Wednesday, October 2, 2013

Finding your strength through vulnerability




Being a personal expansion and growth seeker, I absolutely adore, and devour everything written or spoken by brilliant authors and inspirational people, and have since the age of 15. It always seems that right when I am ready to tackle another layer of my growth and healing, the right people show up, and the perfect books fall into my hands, almost effortlessly. It has always been like this for me.


The work that I do, is an extension of who I am, and what I am passionate about. Helping people through their time of suffering, assisting them in their own healing, and hopefully inspiring others through my writing, talks, workshops, and service to the community, is why I do what I do. I aspire to be one of those inspiration people, that I have for so long sought after, to help guide me through the dark and ugly places I have been in my life.

While I have attained the education required, to be a "professional counsellor" I also know that my power to inspire, teach and lead, is not so much in the academics and certifications I have received, but in the leading by example for others to see. Being the model for growth, by doing the work, reading, learning, healing myself first, so I can then help others do the same. It is finding my own way to coach and counsel clients, that are at times, outside of the box.

 As registered counsellors, we have a very clear set of rules we must follow in our"code of ethics", and we agree to follow these ethics for the protection of ourselves, as well as our clients. Many of the ethical standards we follow are sound, and make sense to keep healthy boundaries with clients, and we model this behavior to teach our clients what personal boundaries look like.

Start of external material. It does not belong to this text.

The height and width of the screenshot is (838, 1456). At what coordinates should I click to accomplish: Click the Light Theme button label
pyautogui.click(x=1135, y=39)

While I agree there needs to be certain guidelines in place when we are doing such delicate work, serving people sometimes when they are at their most vulnerable and broken state, we also need to listen to our intuition. Asking, "what does this person most need to hear right now?" At times, we must break the rule of "not sharing any personal stories or information with a client." This person may need to be assured they are not alone in their struggles, that there is hope, and we are ALL perfectly imperfect, winging it in this life! Counsellors are human beings too, we have struggles, pain and suffering just like everyone else. The truth is, we also need to see a counsellor from time to time, to continually work through our own processes.

There is no shame in reaching out for help. Asking for, and reaching out for support and help is a sign of strength. It takes courage to face your own demons. Your own ego, your own shit.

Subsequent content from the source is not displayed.